E. Alice Lee, PhD
Alice is a Principal Investigator in the Division of Genetics and Genomics at Boston Children’s Hospital (BCH) and an Assistant Professor at Harvard Medical School (HMS). She is also an Associate Member of the Broad Institute of Harvard and MIT and a faculty member of the Harvard Bioinformatics and Integrative Genomics (BIG) PhD Program. She runs a research program focusing on repetitive DNA, particularly transposable elements, and somatic mutations in human diseases using cutting-edge genomic technologies, envisioning the translation of her scientific discoveries into improved healthcare outcomes. She won an NIH K01 Award for work on somatic mutations in neurodegenerative disorders, and serves on the Editorial Board of MobileDNA, a journal dedicated to transposable elements.
She received her BA and MS in Computer Science, and her PhD in Bioinformatics from KAIST in South Korea. During her PhD, she studied pathway and network analysis as a research associate in Dr. Trey Ideker's laboratory at UC, San Diego. She served as a postdoctoral fellow in Peter Park’s laboratory at HMS starting in 2010 and became an Instructor in 2013. She joined the faculty in the Division of Genetics and Genomics at Boston Children's Hospital and became an Assistant Professor of Pediatrics at HMS in 2017.

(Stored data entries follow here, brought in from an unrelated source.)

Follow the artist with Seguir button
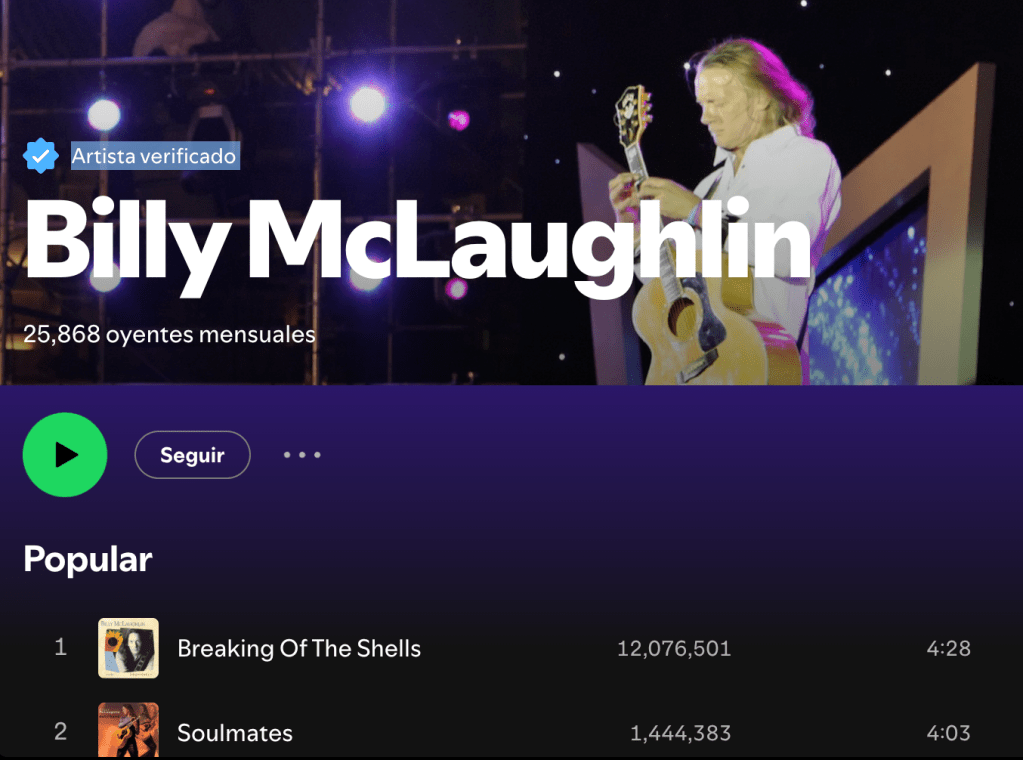 point(192,455)
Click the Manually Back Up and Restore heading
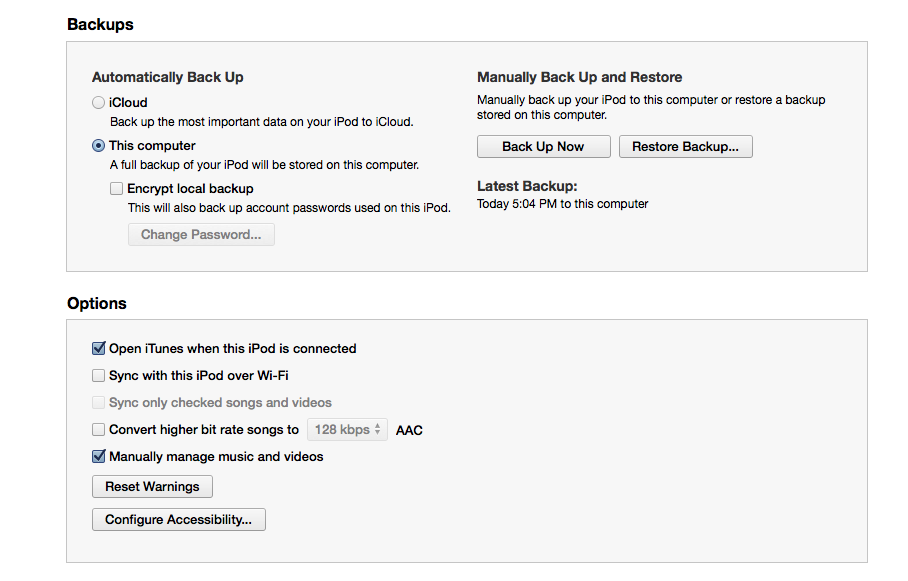The height and width of the screenshot is (581, 908). tap(579, 77)
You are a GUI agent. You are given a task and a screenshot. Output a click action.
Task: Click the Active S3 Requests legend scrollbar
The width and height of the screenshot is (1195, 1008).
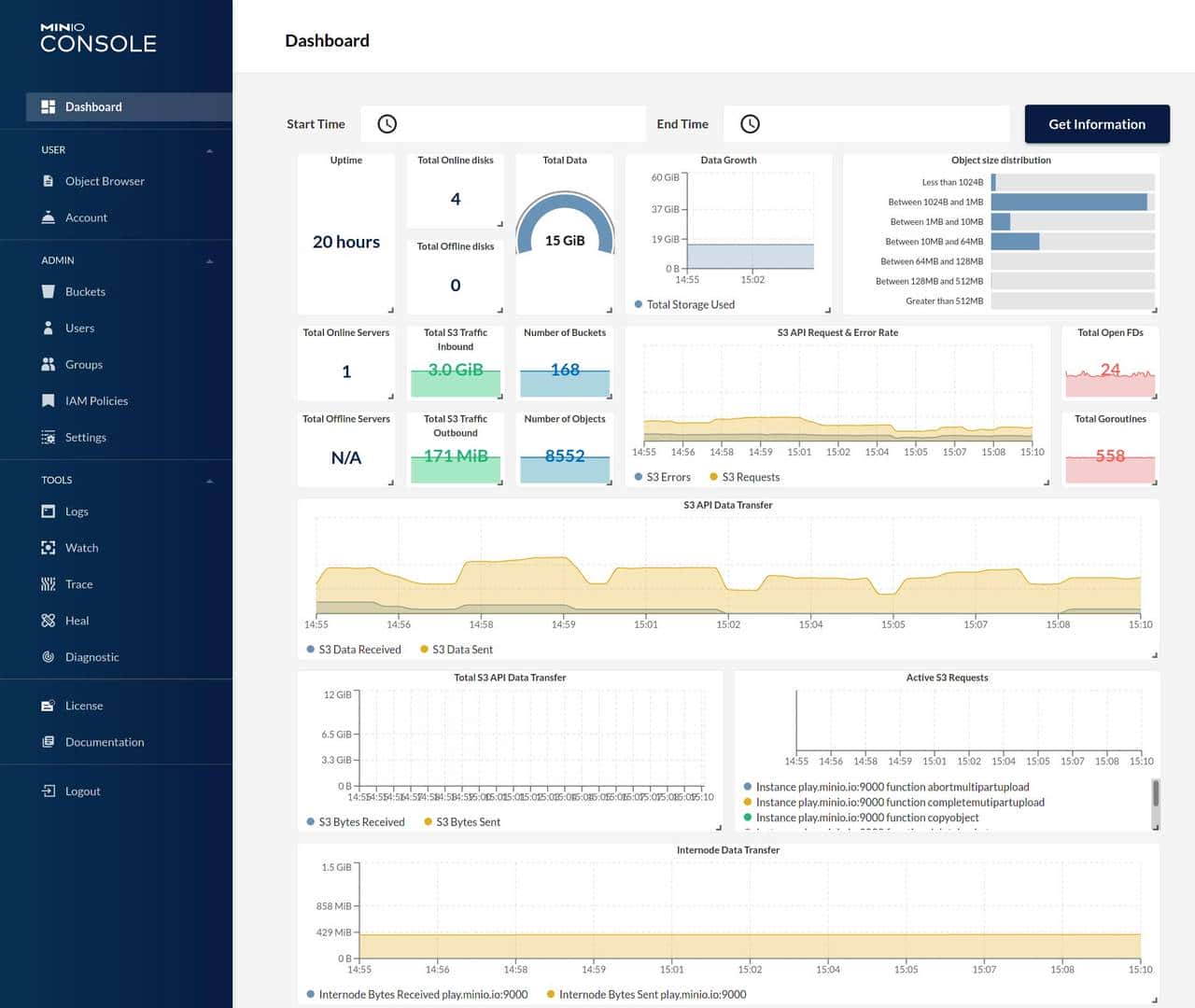tap(1155, 793)

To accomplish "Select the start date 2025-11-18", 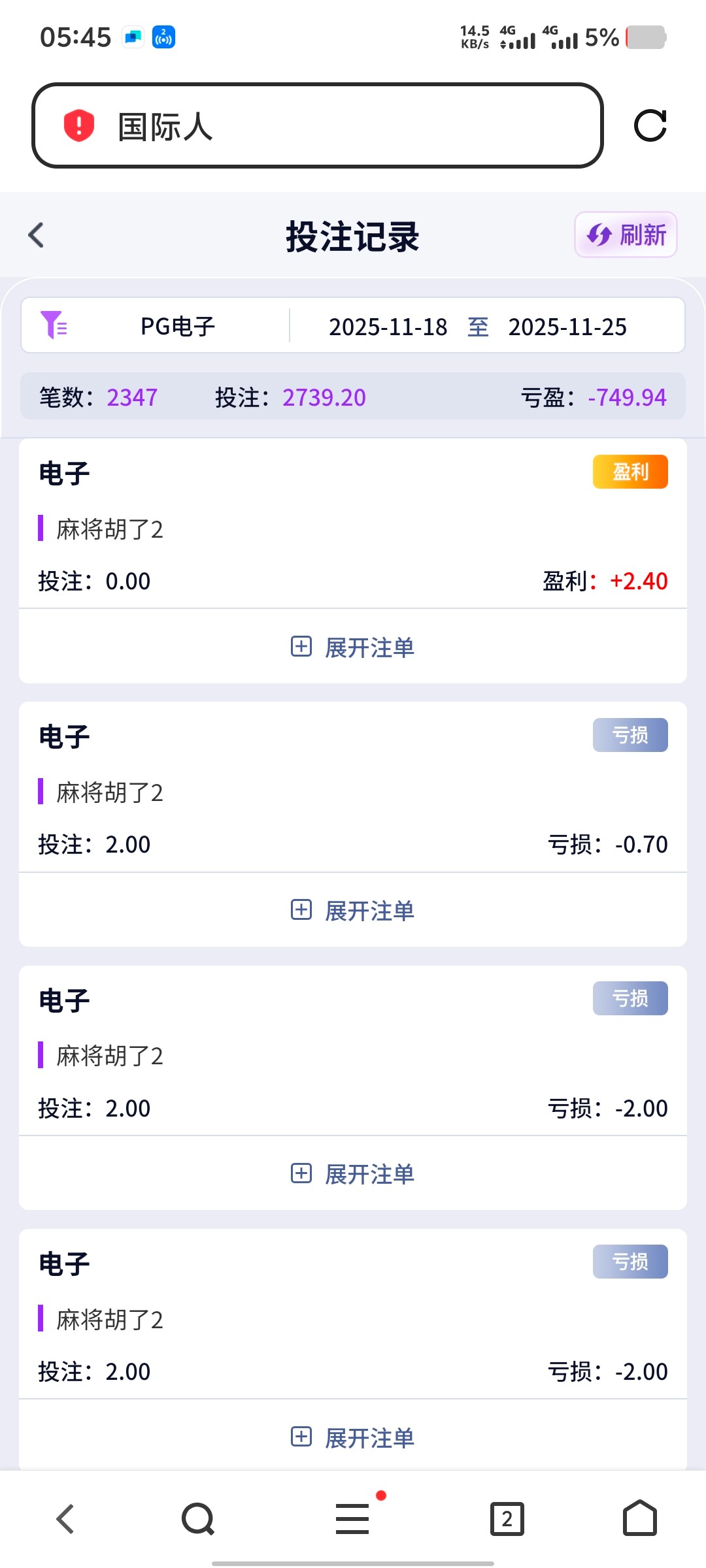I will tap(388, 327).
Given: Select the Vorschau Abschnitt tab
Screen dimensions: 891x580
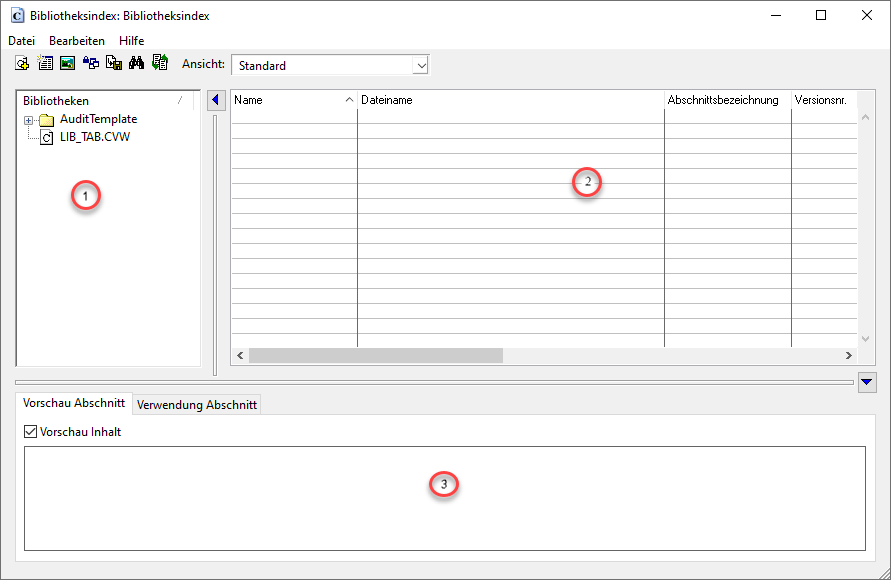Looking at the screenshot, I should pos(74,404).
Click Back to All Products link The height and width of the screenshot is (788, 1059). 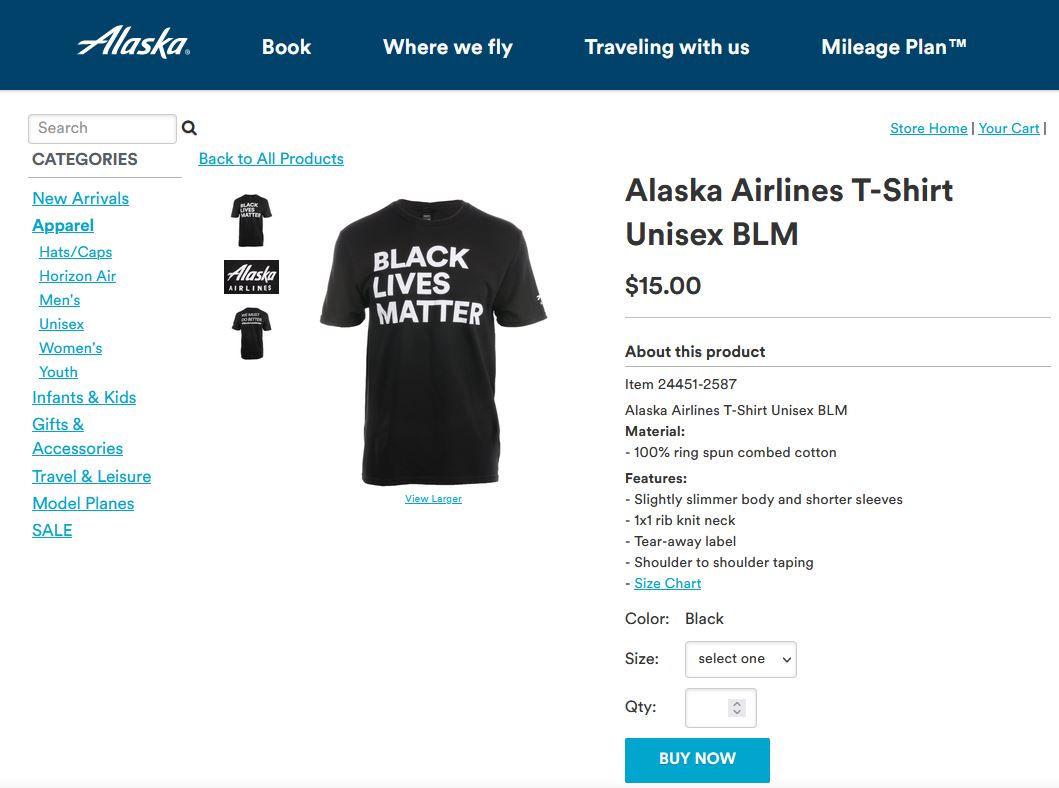pos(271,158)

During her postdoctoral training, she had extensive experience in studying somatic mutation in human cancer and in single neuronal genomes through participating in the TCGA (The Cancer Genome Atlas), an NIH-led cancer genomics consortium and other projects. She has developed computational methods for whole-genome sequencing data analysis including the Tea (Transposable Element Analyzer) method (Lee et al., Science, 2012) and performed a systematic analysis of mobilization of all retrotransposon classes in human cancer. The Tea method has been successfully applied to multiple genomic studies in different contexts including human cancer, single-neuron analysis, and primate evolution. Most recently, she has identified numerous somatic single nucleotide variants, including synonymous ones, that disrupt mRNA splicing in cancer through an integrative analysis of large-scale DNA- and RNA-sequencing data and found that intron retention is a common yet underappreciated mechanism of tumor suppressor inactivation in cancer (Jung et al., Nature Genetics, 2015).